Facing the above challenges, RO membrane technology will move forward in the following directions in the future.
  • Development of New Membrane Materials: Research and development of new membrane materials with higher resistance to pollution, chemical resistance, and water flux is an important direction for the future. For example, nanocomposite membranes and graphene-based membranes are currently under study. Nanocomposite membranes can effectively enhance the anti-pollution and selective permeability of membranes by introducing nanoparticles onto the membrane surface. Graphene-based membranes have excellent mechanical strength and chemical stability, which can significantly extend the service life and performance of membranes. Studies have shown that the anti-pollution performance of nanocomposite membranes can be increased by 30%-50%, and the service life of graphene-based membranes can be extended by 2-3 times.
  • Improvement of Membrane Fouling Control Technologies: Developing more efficient membrane fouling control technologies, such as new pretreatment processes and online cleaning technologies. For example, using advanced oxidation processes (such as ozone oxidation and Fenton oxidation) as pretreatment methods can effectively remove organic compounds and microorganisms from raw water, reducing the risk of membrane fouling. Online cleaning technologies can adjust cleaning parameters in real-time based on real-time monitoring of membrane fouling conditions, improving cleaning effectiveness. After using advanced oxidation processes for pretreatment, the rate of membrane flux decrease can be reduced by 40%-60%.
  • System Integration and Optimization: Integrating RO membrane technology with other water treatment technologies (such as ultrafiltration, nanofiltration, activated carbon adsorption, etc.) to form more efficient combined processes. For example, the combination of ultrafiltration and RO membrane processes can effectively remove suspended solids, colloids, and large-molecule organic compounds from raw water, reducing the pollution load on RO membranes and improving the overall performance and stability of the system. At the same time, by optimizing system design and operating parameters, such as using multistage RO membrane systems and reasonably controlling recovery rates, the water recovery rate and economic viability of the system can be further improved.
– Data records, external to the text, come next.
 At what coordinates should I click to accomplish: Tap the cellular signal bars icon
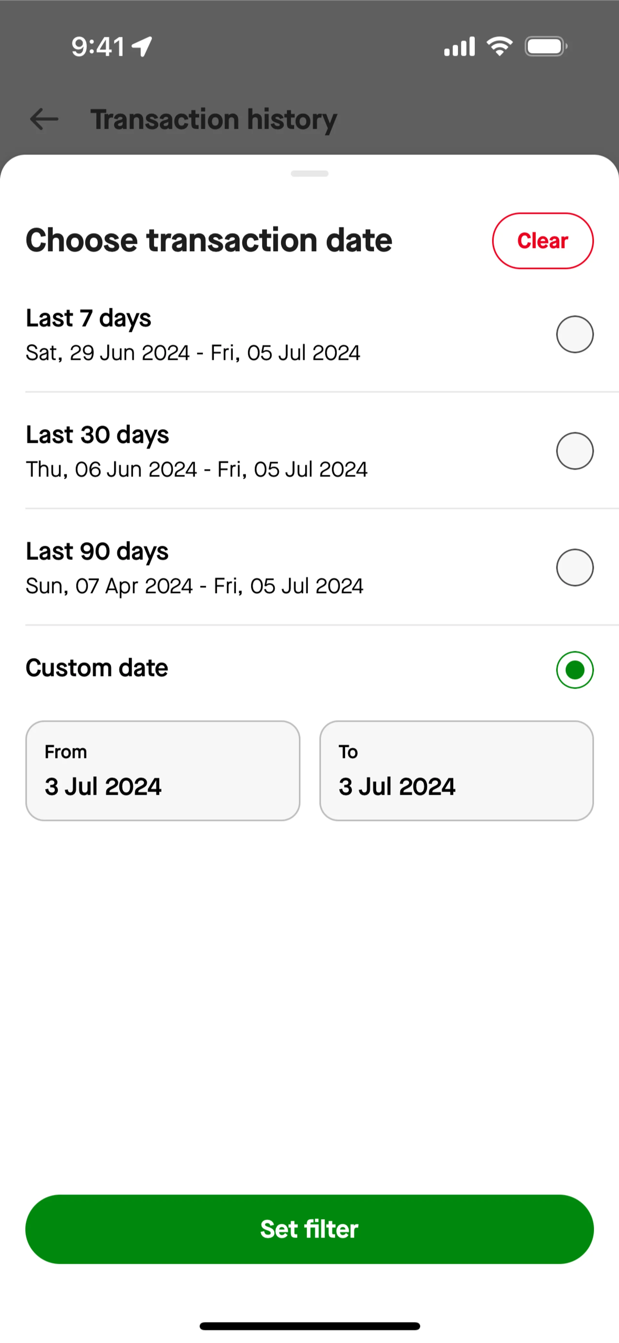tap(459, 46)
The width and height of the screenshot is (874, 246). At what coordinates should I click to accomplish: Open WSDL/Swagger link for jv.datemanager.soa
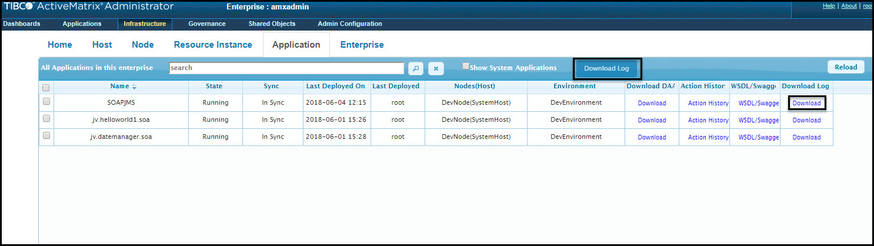(x=759, y=138)
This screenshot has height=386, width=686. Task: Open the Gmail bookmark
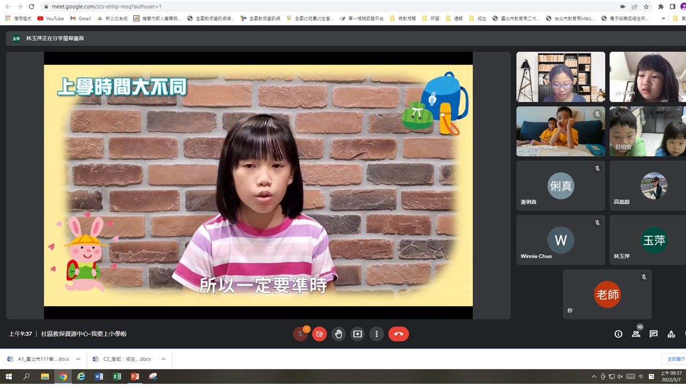click(80, 18)

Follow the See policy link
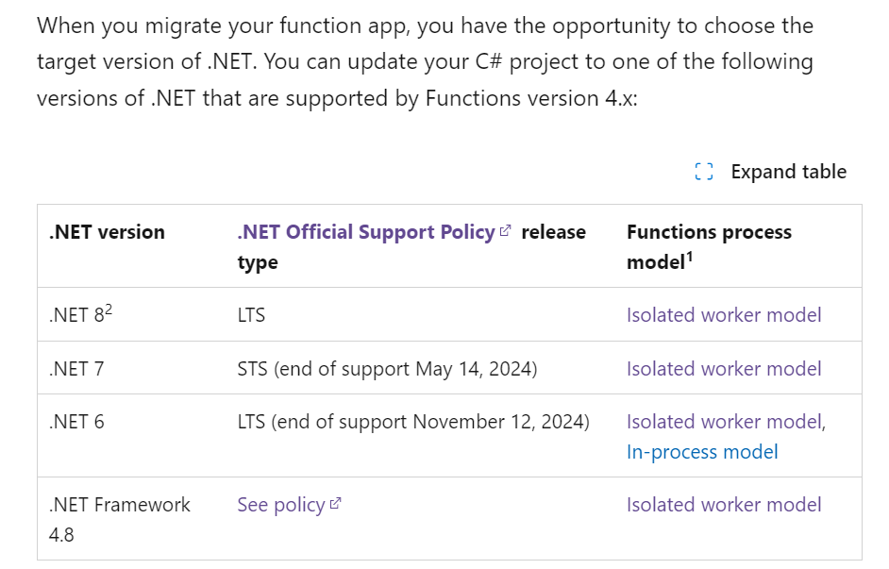280,505
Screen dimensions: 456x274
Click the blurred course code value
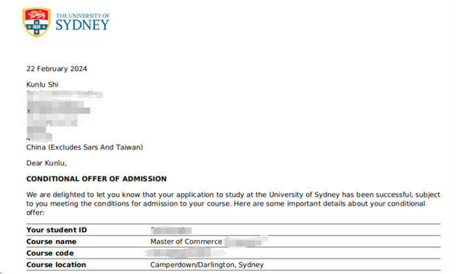tap(184, 253)
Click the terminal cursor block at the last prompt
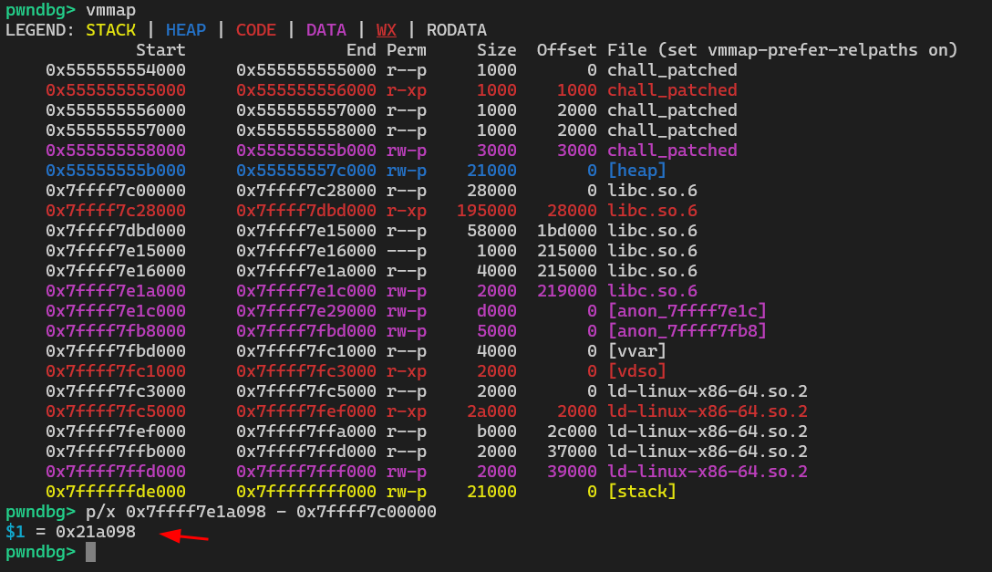This screenshot has width=992, height=572. 90,552
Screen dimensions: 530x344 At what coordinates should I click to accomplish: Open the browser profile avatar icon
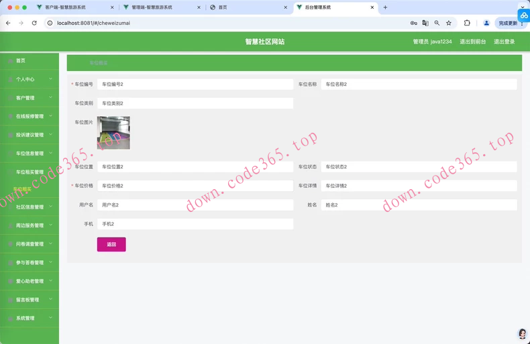pyautogui.click(x=486, y=23)
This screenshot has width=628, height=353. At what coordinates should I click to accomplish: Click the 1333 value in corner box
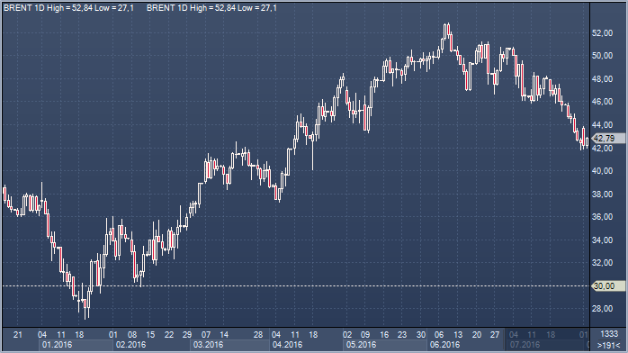click(x=609, y=334)
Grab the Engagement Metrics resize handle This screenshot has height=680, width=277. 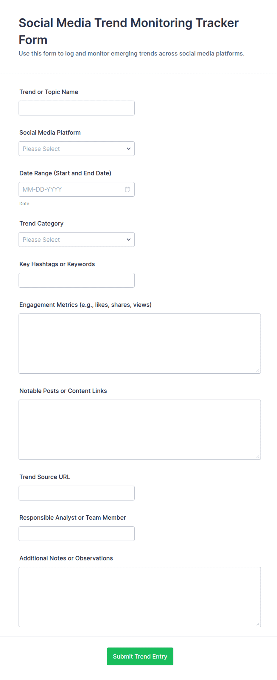coord(258,370)
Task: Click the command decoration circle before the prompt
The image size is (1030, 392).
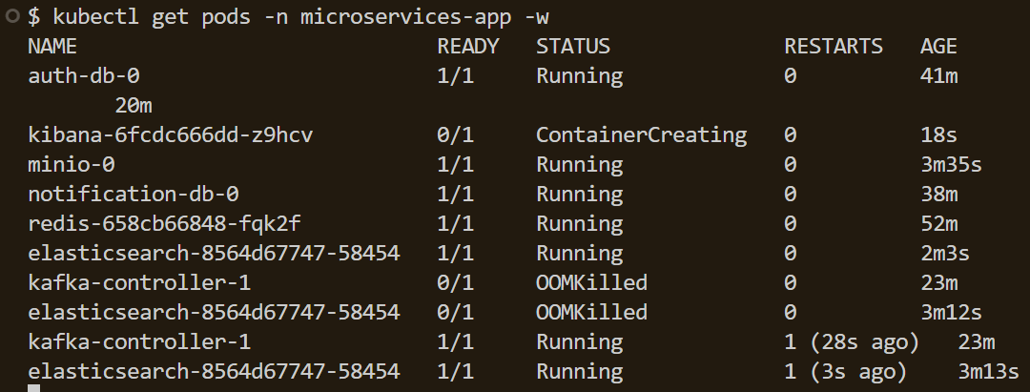Action: click(x=9, y=16)
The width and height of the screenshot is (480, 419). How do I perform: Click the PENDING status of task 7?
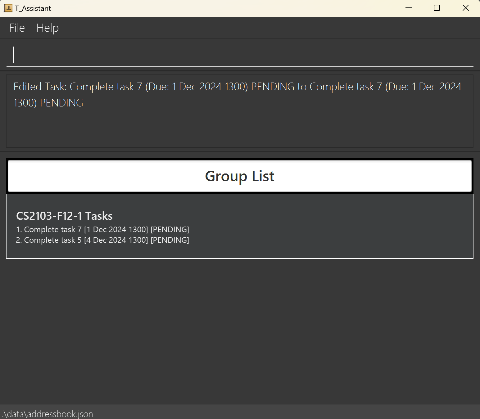[x=170, y=230]
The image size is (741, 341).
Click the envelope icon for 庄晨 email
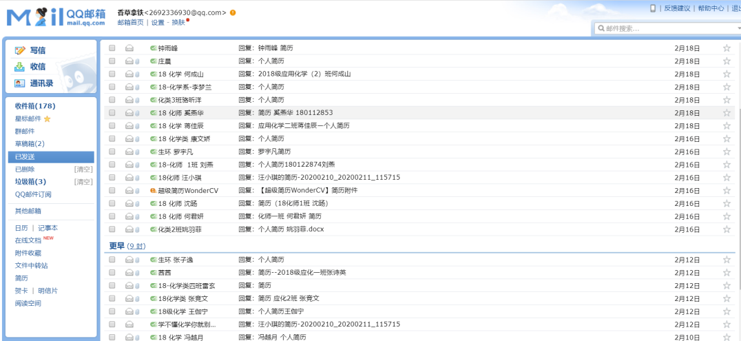pos(129,61)
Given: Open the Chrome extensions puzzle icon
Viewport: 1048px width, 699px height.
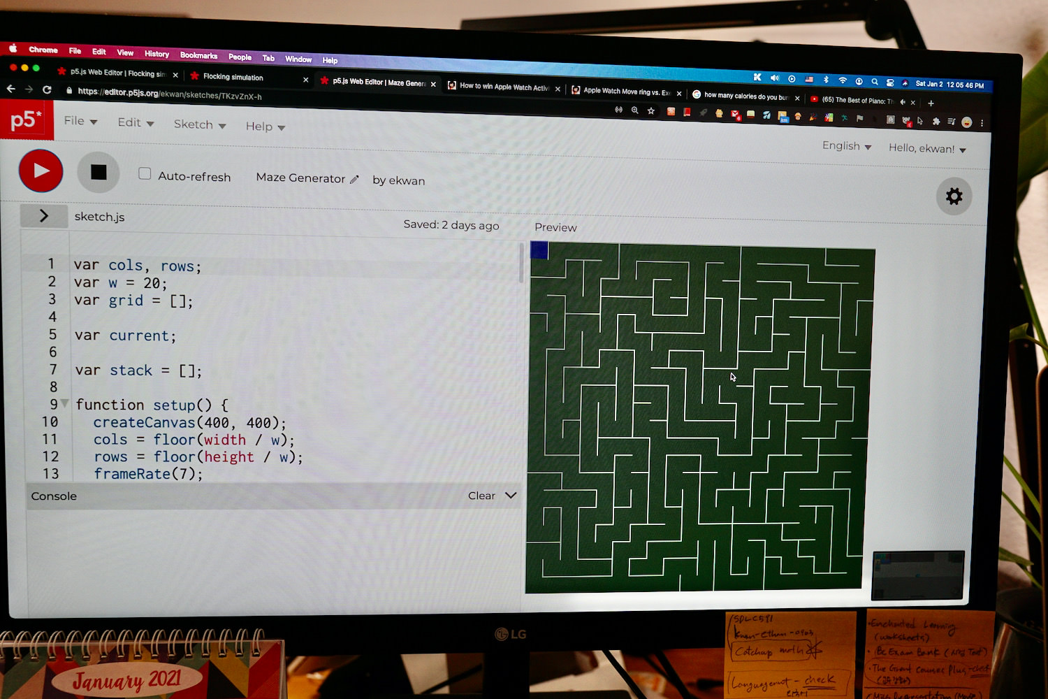Looking at the screenshot, I should 936,121.
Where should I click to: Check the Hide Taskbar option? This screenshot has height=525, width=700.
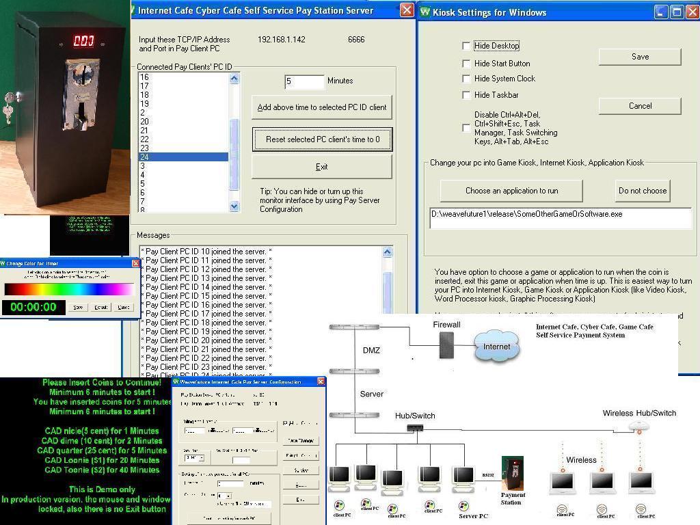click(467, 95)
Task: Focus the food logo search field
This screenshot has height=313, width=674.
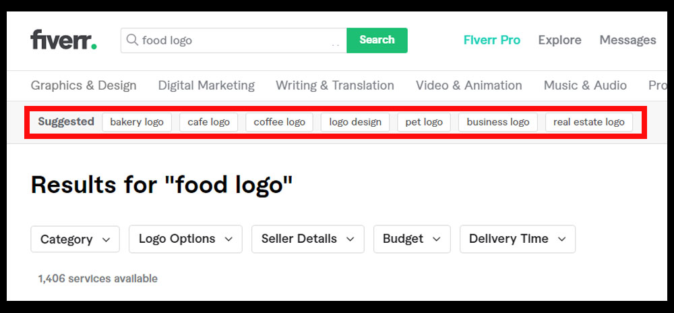Action: 234,40
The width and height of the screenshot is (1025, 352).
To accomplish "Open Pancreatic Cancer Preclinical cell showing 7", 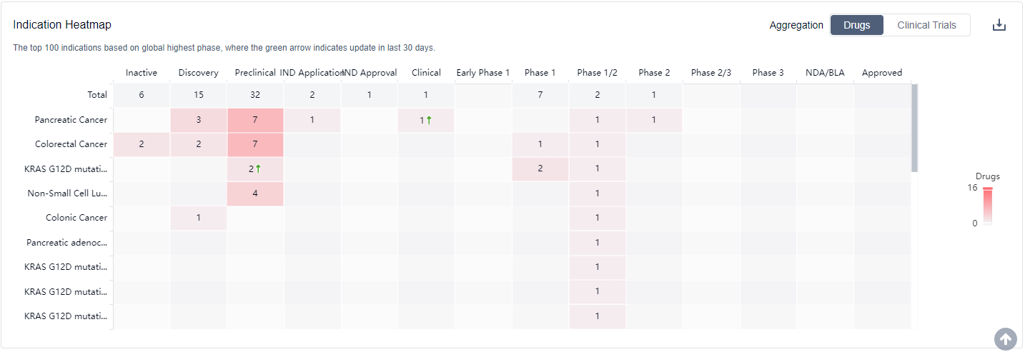I will coord(255,120).
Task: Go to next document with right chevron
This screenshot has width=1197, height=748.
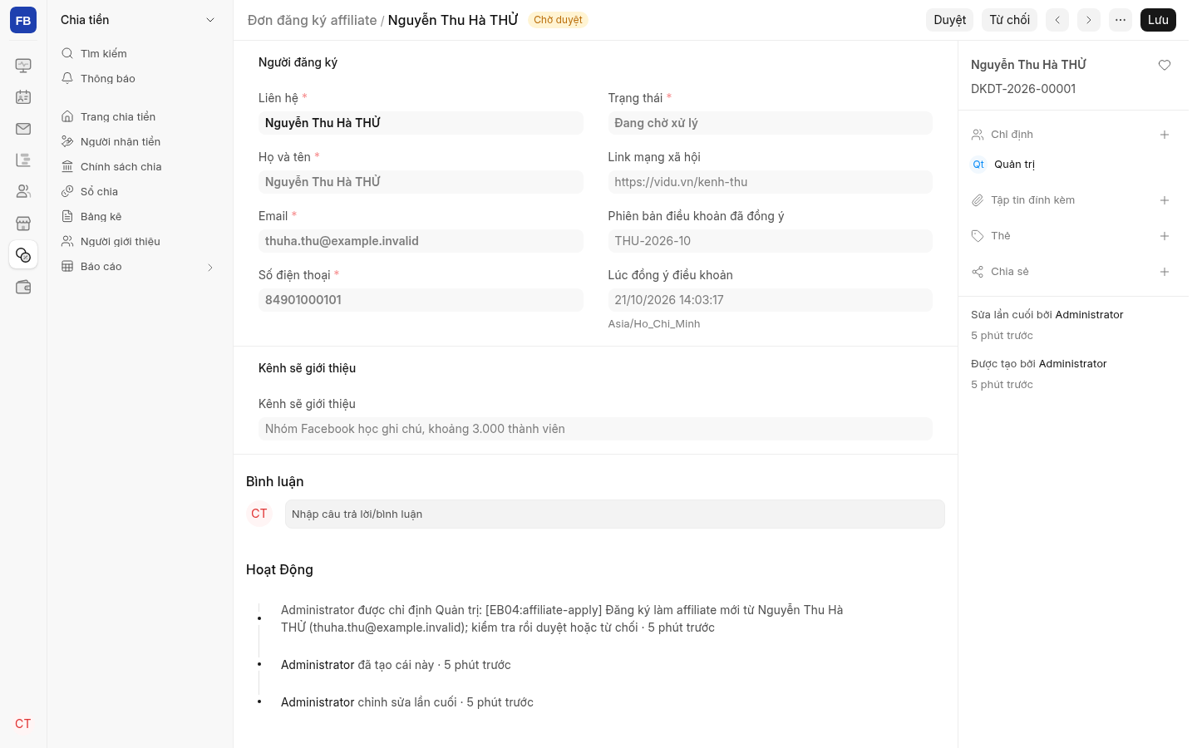Action: (1089, 20)
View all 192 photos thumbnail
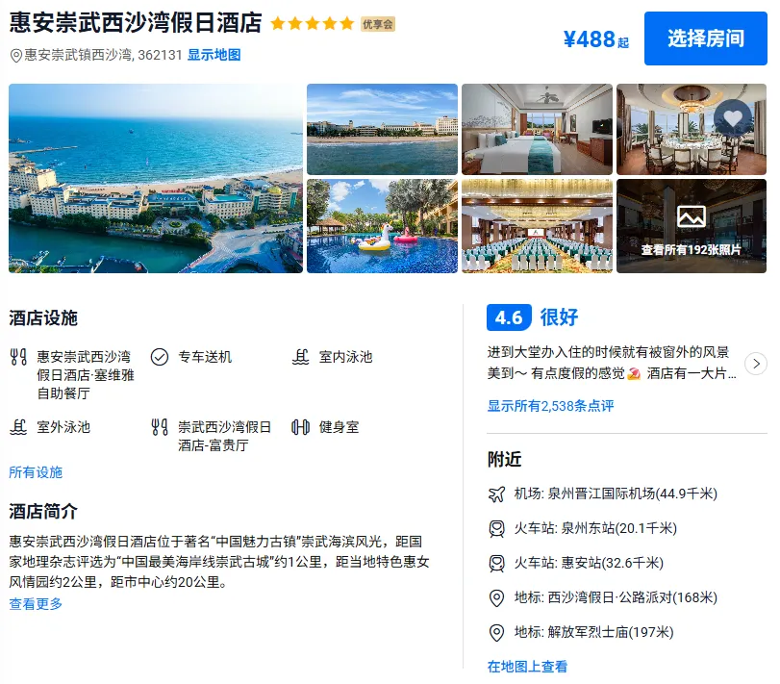The image size is (780, 684). coord(692,226)
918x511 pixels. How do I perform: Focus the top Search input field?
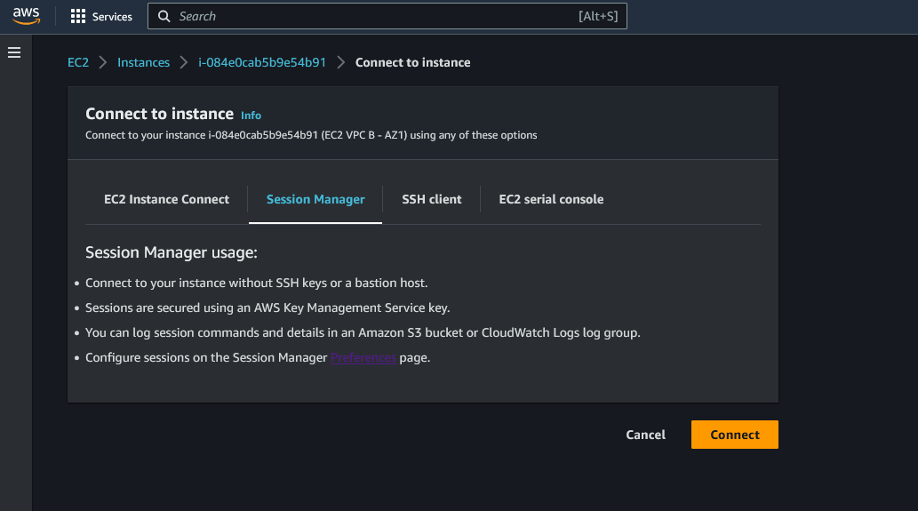click(373, 16)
The system recovery rate of the ultrafiltration-RO membrane combined process can be increased to 85%-90%, and the operating costs can be reduced by 20%-30%.
  • Innovation in Concentrate Treatment Technologies: Developing more economical and efficient concentrate treatment technologies, such as membrane distillation and forward osmosis. Membrane distillation technology uses the selective permeability of membranes and phase change processes to achieve desalination and concentration of concentrate, with advantages such as low energy consumption and simple operation. Forward osmosis technology drives water molecules through the membrane by osmotic pressure differences to reduce the volume of concentrate. Studies have shown that the energy consumption of membrane distillation technology is only 30%-50% of that of traditional evaporation and crystallization technologies, and the concentrate reduction rate of forward osmosis technology can reach 50%-70%.
  • Intelligent and Automated Control: Introducing intelligent and automated control systems to achieve real-time monitoring, fault diagnosis, and automatic regulation of RO membrane processes. By installing sensors and online monitoring equipment to continuously monitor data such as membrane flux, water quality parameters, and operating pressure, and using big data analysis and artificial intelligence algorithms for system optimization and control, the operating efficiency and stability of the system can be improved. Intelligent control systems can control the fluctuation range of membrane flux within 10%, and the accuracy of fault diagnosis can be increased to over 90%.